# [Task brief]
Output every one of the records below as a numbered list, dropping any blank lines.

Rows on where targets appear:
==*==
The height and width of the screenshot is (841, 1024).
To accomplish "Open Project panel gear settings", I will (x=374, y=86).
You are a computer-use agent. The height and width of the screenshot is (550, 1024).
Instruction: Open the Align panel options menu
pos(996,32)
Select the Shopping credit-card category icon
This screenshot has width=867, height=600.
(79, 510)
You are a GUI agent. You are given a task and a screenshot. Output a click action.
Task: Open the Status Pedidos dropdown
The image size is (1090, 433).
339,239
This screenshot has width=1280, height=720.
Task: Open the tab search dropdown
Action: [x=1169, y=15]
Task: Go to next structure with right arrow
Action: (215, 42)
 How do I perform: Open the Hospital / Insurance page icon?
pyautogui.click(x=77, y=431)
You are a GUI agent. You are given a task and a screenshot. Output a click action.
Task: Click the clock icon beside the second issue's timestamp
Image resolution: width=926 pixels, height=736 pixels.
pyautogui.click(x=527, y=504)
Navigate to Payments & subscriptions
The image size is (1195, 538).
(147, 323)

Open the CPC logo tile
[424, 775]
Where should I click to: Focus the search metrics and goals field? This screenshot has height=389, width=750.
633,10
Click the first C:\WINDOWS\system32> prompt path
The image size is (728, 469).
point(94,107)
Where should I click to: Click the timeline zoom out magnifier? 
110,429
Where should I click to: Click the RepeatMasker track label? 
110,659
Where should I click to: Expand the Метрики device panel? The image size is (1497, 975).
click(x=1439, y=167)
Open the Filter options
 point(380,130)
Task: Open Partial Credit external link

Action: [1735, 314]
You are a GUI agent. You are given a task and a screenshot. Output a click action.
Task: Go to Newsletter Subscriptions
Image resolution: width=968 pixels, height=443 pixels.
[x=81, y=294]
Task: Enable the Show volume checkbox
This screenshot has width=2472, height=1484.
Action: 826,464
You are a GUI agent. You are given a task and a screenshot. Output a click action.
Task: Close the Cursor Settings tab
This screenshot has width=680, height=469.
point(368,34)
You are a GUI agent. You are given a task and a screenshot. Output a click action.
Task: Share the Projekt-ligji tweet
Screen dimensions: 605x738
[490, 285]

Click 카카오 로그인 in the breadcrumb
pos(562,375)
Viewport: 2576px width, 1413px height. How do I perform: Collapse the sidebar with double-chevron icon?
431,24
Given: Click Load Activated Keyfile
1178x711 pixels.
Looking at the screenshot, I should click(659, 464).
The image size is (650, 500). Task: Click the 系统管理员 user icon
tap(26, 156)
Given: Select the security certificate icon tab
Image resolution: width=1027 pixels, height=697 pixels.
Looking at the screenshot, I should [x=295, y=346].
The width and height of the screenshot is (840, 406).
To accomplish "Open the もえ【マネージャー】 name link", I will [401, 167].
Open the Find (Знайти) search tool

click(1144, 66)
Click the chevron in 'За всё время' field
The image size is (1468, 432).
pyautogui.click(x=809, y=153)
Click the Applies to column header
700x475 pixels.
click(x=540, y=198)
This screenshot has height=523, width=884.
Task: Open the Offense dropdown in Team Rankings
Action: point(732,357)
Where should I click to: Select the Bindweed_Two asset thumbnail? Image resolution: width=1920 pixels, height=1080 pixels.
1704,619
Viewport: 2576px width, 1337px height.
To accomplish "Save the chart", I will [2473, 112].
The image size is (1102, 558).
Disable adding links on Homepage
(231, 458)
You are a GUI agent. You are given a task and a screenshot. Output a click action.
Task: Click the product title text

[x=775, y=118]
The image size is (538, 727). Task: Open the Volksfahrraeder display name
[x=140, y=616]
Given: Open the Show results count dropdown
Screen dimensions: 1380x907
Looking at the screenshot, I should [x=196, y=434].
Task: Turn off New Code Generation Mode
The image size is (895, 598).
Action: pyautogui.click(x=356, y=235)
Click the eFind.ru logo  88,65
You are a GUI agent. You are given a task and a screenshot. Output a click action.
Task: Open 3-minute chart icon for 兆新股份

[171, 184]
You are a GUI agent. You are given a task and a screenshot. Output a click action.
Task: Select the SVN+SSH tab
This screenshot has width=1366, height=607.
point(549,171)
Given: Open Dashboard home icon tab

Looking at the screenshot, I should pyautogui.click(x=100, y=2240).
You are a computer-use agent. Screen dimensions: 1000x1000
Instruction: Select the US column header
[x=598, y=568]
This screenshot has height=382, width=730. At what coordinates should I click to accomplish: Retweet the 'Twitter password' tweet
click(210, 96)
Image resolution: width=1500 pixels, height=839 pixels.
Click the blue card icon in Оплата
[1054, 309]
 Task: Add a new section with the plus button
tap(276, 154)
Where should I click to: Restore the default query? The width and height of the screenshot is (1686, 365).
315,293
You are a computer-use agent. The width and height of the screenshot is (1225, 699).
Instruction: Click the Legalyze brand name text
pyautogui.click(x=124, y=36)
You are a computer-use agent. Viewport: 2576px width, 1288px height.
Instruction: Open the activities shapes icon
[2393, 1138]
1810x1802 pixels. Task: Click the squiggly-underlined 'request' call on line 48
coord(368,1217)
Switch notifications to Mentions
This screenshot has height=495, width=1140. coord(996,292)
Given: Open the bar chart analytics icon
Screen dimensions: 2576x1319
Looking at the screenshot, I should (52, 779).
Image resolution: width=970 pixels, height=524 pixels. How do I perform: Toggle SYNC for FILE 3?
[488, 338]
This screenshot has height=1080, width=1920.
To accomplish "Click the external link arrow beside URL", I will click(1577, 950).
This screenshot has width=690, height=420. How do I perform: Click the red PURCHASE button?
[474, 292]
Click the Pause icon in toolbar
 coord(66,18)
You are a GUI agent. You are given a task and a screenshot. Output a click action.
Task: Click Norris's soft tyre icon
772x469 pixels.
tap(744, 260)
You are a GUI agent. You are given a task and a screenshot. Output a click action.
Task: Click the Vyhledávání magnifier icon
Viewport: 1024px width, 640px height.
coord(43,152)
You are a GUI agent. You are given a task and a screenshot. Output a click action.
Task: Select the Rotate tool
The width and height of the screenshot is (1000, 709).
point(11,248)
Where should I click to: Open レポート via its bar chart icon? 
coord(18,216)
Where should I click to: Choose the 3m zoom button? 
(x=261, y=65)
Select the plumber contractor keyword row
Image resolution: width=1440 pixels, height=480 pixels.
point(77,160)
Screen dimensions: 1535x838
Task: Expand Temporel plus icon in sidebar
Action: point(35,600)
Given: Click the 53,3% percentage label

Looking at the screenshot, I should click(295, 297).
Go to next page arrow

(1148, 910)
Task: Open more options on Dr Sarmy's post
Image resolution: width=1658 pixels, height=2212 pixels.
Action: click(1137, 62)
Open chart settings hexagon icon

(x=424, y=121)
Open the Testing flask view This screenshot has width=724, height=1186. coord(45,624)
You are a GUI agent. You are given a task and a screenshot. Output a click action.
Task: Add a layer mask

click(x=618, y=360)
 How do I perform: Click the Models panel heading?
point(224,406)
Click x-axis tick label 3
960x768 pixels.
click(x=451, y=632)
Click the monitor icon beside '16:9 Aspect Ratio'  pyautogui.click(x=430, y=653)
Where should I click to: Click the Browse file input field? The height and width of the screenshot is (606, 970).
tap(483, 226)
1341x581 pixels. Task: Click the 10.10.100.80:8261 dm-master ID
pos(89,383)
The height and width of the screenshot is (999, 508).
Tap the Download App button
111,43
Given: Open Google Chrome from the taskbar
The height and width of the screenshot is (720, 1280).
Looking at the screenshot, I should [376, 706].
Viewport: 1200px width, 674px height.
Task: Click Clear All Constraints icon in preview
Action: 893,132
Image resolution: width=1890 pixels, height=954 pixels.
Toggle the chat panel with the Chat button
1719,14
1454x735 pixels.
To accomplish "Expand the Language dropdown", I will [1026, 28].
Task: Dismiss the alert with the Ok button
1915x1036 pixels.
==*==
# [Correct response]
1. The height and width of the screenshot is (841, 1024).
2. To accomplish "Open Project panel gear settings", I will (x=374, y=86).
3. You are a computer-use agent. The height and width of the screenshot is (550, 1024).
4. Instruction: Open the Align panel options menu
5. pos(996,32)
6. Select the Shopping credit-card category icon
7. This screenshot has width=867, height=600.
8. (79, 510)
9. You are a GUI agent. You are given a task and a screenshot. Output a click action.
10. Task: Open the Status Pedidos dropdown
11. The image size is (1090, 433).
12. 339,239
13. This screenshot has width=1280, height=720.
14. Task: Open the tab search dropdown
15. Action: [x=1169, y=15]
16. Task: Go to next structure with right arrow
17. Action: (215, 42)
18.  How do I perform: Open the Hospital / Insurance page icon?
19. pyautogui.click(x=77, y=431)
20. You are a GUI agent. You are given a task and a screenshot. Output a click action.
21. Task: Click the clock icon beside the second issue's timestamp
22. Image resolution: width=926 pixels, height=736 pixels.
23. pyautogui.click(x=527, y=504)
24. Navigate to Payments & subscriptions
25. The image size is (1195, 538).
26. (147, 323)
27. Open the CPC logo tile
28. [424, 775]
29. Where should I click to: Focus the search metrics and goals field? This screenshot has height=389, width=750.
30. 633,10
31. Click the first C:\WINDOWS\system32> prompt path
32. The image size is (728, 469).
33. point(94,107)
34. Where should I click to: Click the timeline zoom out magnifier? 
35. 110,429
36. Where should I click to: Click the RepeatMasker track label? 
37. 110,659
38. Where should I click to: Expand the Метрики device panel? The image size is (1497, 975).
39. click(x=1439, y=167)
40. Open the Filter options
41.  point(380,130)
42. Task: Open Partial Credit external link
43. Action: [1735, 314]
44. You are a GUI agent. You are given a task and a screenshot. Output a click action.
45. Task: Go to Newsletter Subscriptions
46. Image resolution: width=968 pixels, height=443 pixels.
47. [x=81, y=294]
48. Task: Enable the Show volume checkbox
49. This screenshot has width=2472, height=1484.
50. Action: 826,464
51. You are a GUI agent. You are given a task and a screenshot. Output a click action.
52. Task: Close the Cursor Settings tab
53. This screenshot has width=680, height=469.
54. point(368,34)
55. You are a GUI agent. You are given a task and a screenshot. Output a click action.
56. Task: Share the Projekt-ligji tweet
57. Screen dimensions: 605x738
58. [490, 285]
59. Click 카카오 로그인 in the breadcrumb
60. pos(562,375)
61. Viewport: 2576px width, 1413px height. How do I perform: Collapse the sidebar with double-chevron icon?
62. 431,24
63. Given: Click Load Activated Keyfile
64. 1178x711 pixels.
65. Looking at the screenshot, I should click(659, 464).
66. The image size is (650, 500). Task: Click the 系统管理员 user icon
67. tap(26, 156)
68. Given: Select the security certificate icon tab
69. Image resolution: width=1027 pixels, height=697 pixels.
70. Looking at the screenshot, I should [x=295, y=346].
71. The width and height of the screenshot is (840, 406).
72. To accomplish "Open the もえ【マネージャー】 name link", I will [401, 167].
73. Open the Find (Знайти) search tool
74. click(1144, 66)
75. Click the chevron in 'За всё время' field
76. The image size is (1468, 432).
77. pyautogui.click(x=809, y=153)
78. Click the Applies to column header
79. 700x475 pixels.
80. click(x=540, y=198)
81. This screenshot has height=523, width=884.
82. Task: Open the Offense dropdown in Team Rankings
83. Action: point(732,357)
84. Where should I click to: Select the Bindweed_Two asset thumbnail? Image resolution: width=1920 pixels, height=1080 pixels.
85. 1704,619
86. Viewport: 2576px width, 1337px height.
87. To accomplish "Save the chart", I will [2473, 112].
88. The image size is (1102, 558).
89. Disable adding links on Homepage
90. (231, 458)
91. You are a GUI agent. You are given a task and a screenshot. Output a click action.
92. Task: Click the product title text
93. [x=775, y=118]
94. The image size is (538, 727). Task: Open the Volksfahrraeder display name
95. [x=140, y=616]
96. Given: Open the Show results count dropdown
97. Screen dimensions: 1380x907
98. Looking at the screenshot, I should [x=196, y=434].
99. Task: Turn off New Code Generation Mode
100. The image size is (895, 598).
101. Action: pyautogui.click(x=356, y=235)
102. Click the eFind.ru logo  88,65
103. You are a GUI agent. You are given a task and a screenshot. Output a click action.
104. Task: Open 3-minute chart icon for 兆新股份
105. [171, 184]
106. You are a GUI agent. You are given a task and a screenshot. Output a click action.
107. Task: Select the SVN+SSH tab
108. This screenshot has width=1366, height=607.
109. point(549,171)
110. Given: Open Dashboard home icon tab
111. Looking at the screenshot, I should pyautogui.click(x=100, y=2240).
112. You are a computer-use agent. Screen dimensions: 1000x1000
113. Instruction: Select the US column header
114. [x=598, y=568]
115. This screenshot has height=382, width=730. At what coordinates should I click to accomplish: Retweet the 'Twitter password' tweet
116. click(210, 96)
117. Image resolution: width=1500 pixels, height=839 pixels.
118. Click the blue card icon in Оплата
119. [1054, 309]
120.  Task: Add a new section with the plus button
121. tap(276, 154)
122. Where should I click to: Restore the default query? The width and height of the screenshot is (1686, 365).
123. 315,293
124. You are a computer-use agent. The width and height of the screenshot is (1225, 699).
125. Instruction: Click the Legalyze brand name text
126. pyautogui.click(x=124, y=36)
127. You are a computer-use agent. Viewport: 2576px width, 1288px height.
128. Instruction: Open the activities shapes icon
129. [2393, 1138]
130. 1810x1802 pixels. Task: Click the squiggly-underlined 'request' call on line 48
131. coord(368,1217)
132. Switch notifications to Mentions
133. This screenshot has height=495, width=1140. coord(996,292)
134. Given: Open the bar chart analytics icon
135. Screen dimensions: 2576x1319
136. Looking at the screenshot, I should (52, 779).
137. Image resolution: width=970 pixels, height=524 pixels. How do I perform: Toggle SYNC for FILE 3?
138. [488, 338]
139. This screenshot has height=1080, width=1920.
140. To accomplish "Click the external link arrow beside URL", I will click(1577, 950).
141. This screenshot has width=690, height=420. How do I perform: Click the red PURCHASE button?
142. [474, 292]
143. Click the Pause icon in toolbar
144.  coord(66,18)
145. You are a GUI agent. You are given a task and a screenshot. Output a click action.
146. Task: Click Norris's soft tyre icon
147. 772x469 pixels.
148. tap(744, 260)
149. You are a GUI agent. You are given a task and a screenshot. Output a click action.
150. Task: Click the Vyhledávání magnifier icon
151. Viewport: 1024px width, 640px height.
152. coord(43,152)
153. You are a GUI agent. You are given a task and a screenshot. Output a click action.
154. Task: Select the Rotate tool
155. The width and height of the screenshot is (1000, 709).
156. point(11,248)
157. Where should I click to: Open レポート via its bar chart icon? 
158. coord(18,216)
159. Where should I click to: Choose the 3m zoom button? 
160. (x=261, y=65)
161. Select the plumber contractor keyword row
162. Image resolution: width=1440 pixels, height=480 pixels.
163. point(77,160)
164. Screen dimensions: 1535x838
165. Task: Expand Temporel plus icon in sidebar
166. Action: point(35,600)
167. Given: Click the 53,3% percentage label
168. Looking at the screenshot, I should click(295, 297).
169. Go to next page arrow
170. (1148, 910)
171. Task: Open more options on Dr Sarmy's post
172. Image resolution: width=1658 pixels, height=2212 pixels.
173. Action: click(1137, 62)
174. Open chart settings hexagon icon
175. (x=424, y=121)
176. Open the Testing flask view This screenshot has width=724, height=1186. coord(45,624)
177. You are a GUI agent. You are given a task and a screenshot. Output a click action.
178. Task: Add a layer mask
179. click(x=618, y=360)
180.  How do I perform: Click the Models panel heading?
181. point(224,406)
182. Click x-axis tick label 3
183. 960x768 pixels.
184. click(x=451, y=632)
185. Click the monitor icon beside '16:9 Aspect Ratio'  pyautogui.click(x=430, y=653)
186. Where should I click to: Click the Browse file input field? The height and width of the screenshot is (606, 970).
187. tap(483, 226)
188. 1341x581 pixels. Task: Click the 10.10.100.80:8261 dm-master ID
189. pos(89,383)
190. The height and width of the screenshot is (999, 508).
191. Tap the Download App button
192. 111,43
193. Given: Open Google Chrome from the taskbar
194. The height and width of the screenshot is (720, 1280).
195. Looking at the screenshot, I should [376, 706].
196. Viewport: 1200px width, 674px height.
197. Task: Click Clear All Constraints icon in preview
198. Action: 893,132
199. Image resolution: width=1890 pixels, height=954 pixels.
200. Toggle the chat panel with the Chat button
201. 1719,14
202. 1454x735 pixels.
203. To accomplish "Expand the Language dropdown", I will [1026, 28].
204. Task: Dismiss the alert with the Ok button
205. 1915x1036 pixels.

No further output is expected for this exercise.